── Passage ──
On Sun, May 26, 2013 at 8:15 PM, Michael S. Tsirkin <address@hidden> wrote:
> On Sun, May 26, 2013 at 07:28:40PM +0000, Blue Swirl wrote:
>> On Sun, May 26, 2013 at 6:24 PM, Michael S. Tsirkin <address@hidden> wrote:
>> > On Sun, May 26, 2013 at 06:20:17PM +0000, Blue Swirl wrote:
>> >> On Sun, May 26, 2013 at 1:40 PM, Michael S. Tsirkin <address@hidden> 
>> >> wrote:
>> >> > On Sun, May 26, 2013 at 02:36:28PM +0100, Peter Maydell wrote:
>> >> >> On 26 May 2013 13:31, Michael S. Tsirkin <address@hidden> wrote:
>> >> >> > On Sun, May 26, 2013 at 10:12:21AM +0100, Peter Maydell wrote:
>> >> >> >> I definitely think individual project makefiles are the wrong place
>> >> >> >> to fix this. If create-as-temp-and-rename is useful functionality
>> >> >> >> it needs to go in the compiler so that everybody benefits.
>> >> >> >
>> >> >> > This will not help users on existing systems.
>> >> >> > Also it's not just compiler. We'd have to do it in linker,
>> >> >> > asm, ... lots of work.
>> >> >>
>> >> >> This is clearly less work than implementing it in the makefile
>> >> >> of every single open source project in the world (or even every
>> >> >> single open source project in Debian).
>> >> >
>> >> > You seem to have removed the part that explained that
>> >> > 1. we run scripts in our makefiles so need to handle that anyway
>> >> > 2. we care about users on existing systems
>> >>
>> >> A generic hook (default none, or maybe "test -s") after object
>> >> production and before linkage should be enough but would scale to SHA
>> >> producing/verifying tools.
>> >>
>> >> >
>> >> > This means that we would need the fix in our makefiles even
>> >> > if compiler and linker gain this feature.
>> >>
>> >> Depends on the feature. If the object files have robust checksums
>> >> which are checked after output and before input, this should be
>> >> transparent to the build system.
───
■ What you will do
Resume the email discussion about makefiles and object-file robustness from the point where it stops.
── Information provided ──
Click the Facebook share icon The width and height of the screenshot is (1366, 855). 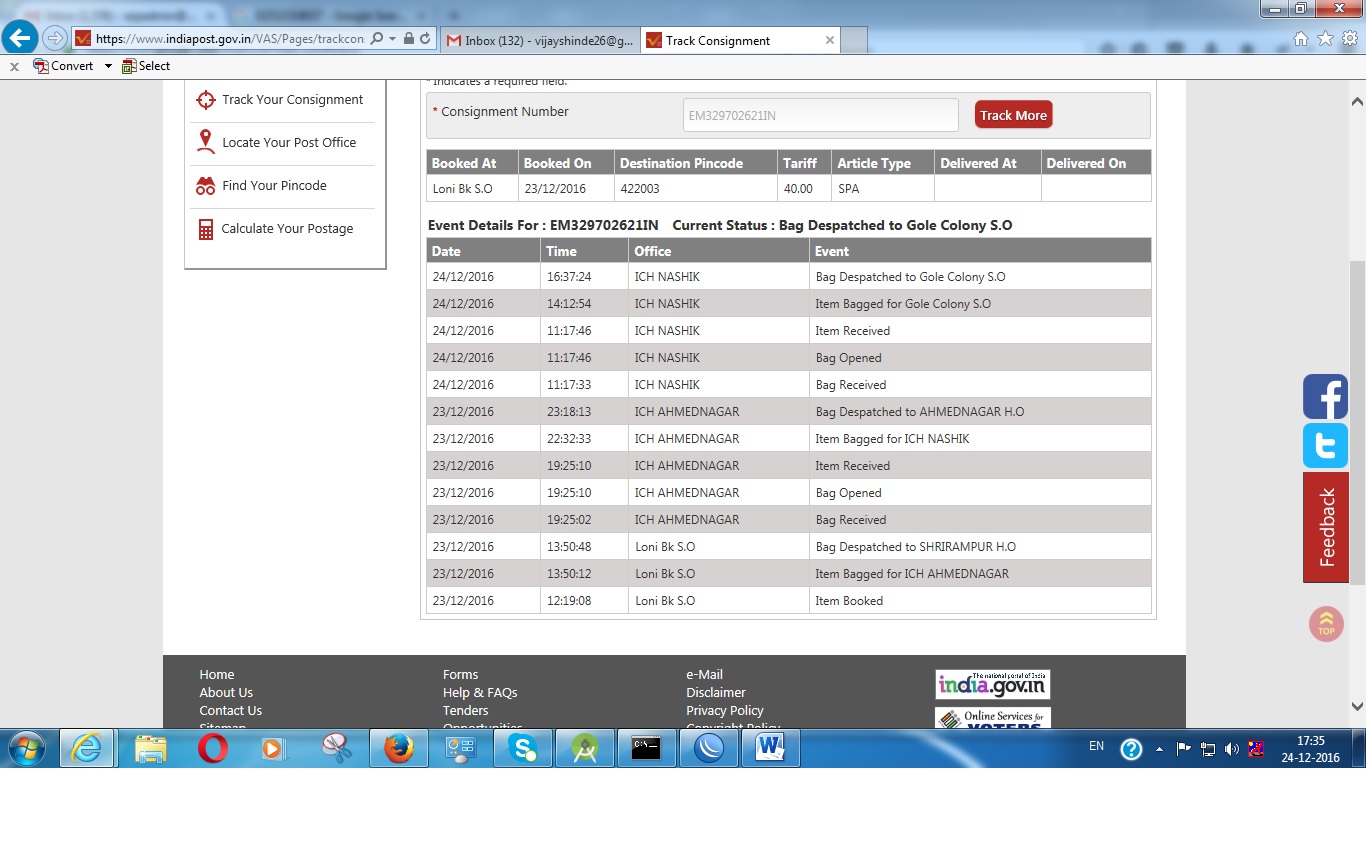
───
■ The reply
>> >>
>> >> >
>> >> >> > You are wellcome to implement this in compiler/linker/etc if you like
>> >> >> > but we will still want to handle it in our makefile as well.
>> >> >>
>> >> >> I specifically don't want it handled in our makefiles because
>> >> >> it's the wrong place to fix the problem and it will make
>> >> >> our build system more complicated.
>> >>
>> >> +1
>> >>
>> >> Also, what is the worst case scenario? The link fails and you have to
>> >> clean up and rebuild? An automated build system can't produce the
>> >> expected output if the build machine is unreliable?
>> >
>> > It's a simple issue.
>> > Each time I reboot during build, I have to make clean and rebuild.
>> > This wastes my time so I looked for ways to save the time.
>>
>> Compile under a stable kernel and test the bleeding edge kernel only
>> as KVM guest? Get a different box for testing or compiling? Run 'sync'
>> every time gcc finishes?
>
> What's the question here?

The question is if any of the suggestions solves the problem?

Also how about something this: post boot, find -name '*.o' | xargs -iF
sh -c 'if test ! -s F; then rm F;fi'

>
>> Don't you have bigger problems with file systems due to the crashes?
>
> As it happens, no. Maybe because I'm using ext4.
> Maybe I'm lucky.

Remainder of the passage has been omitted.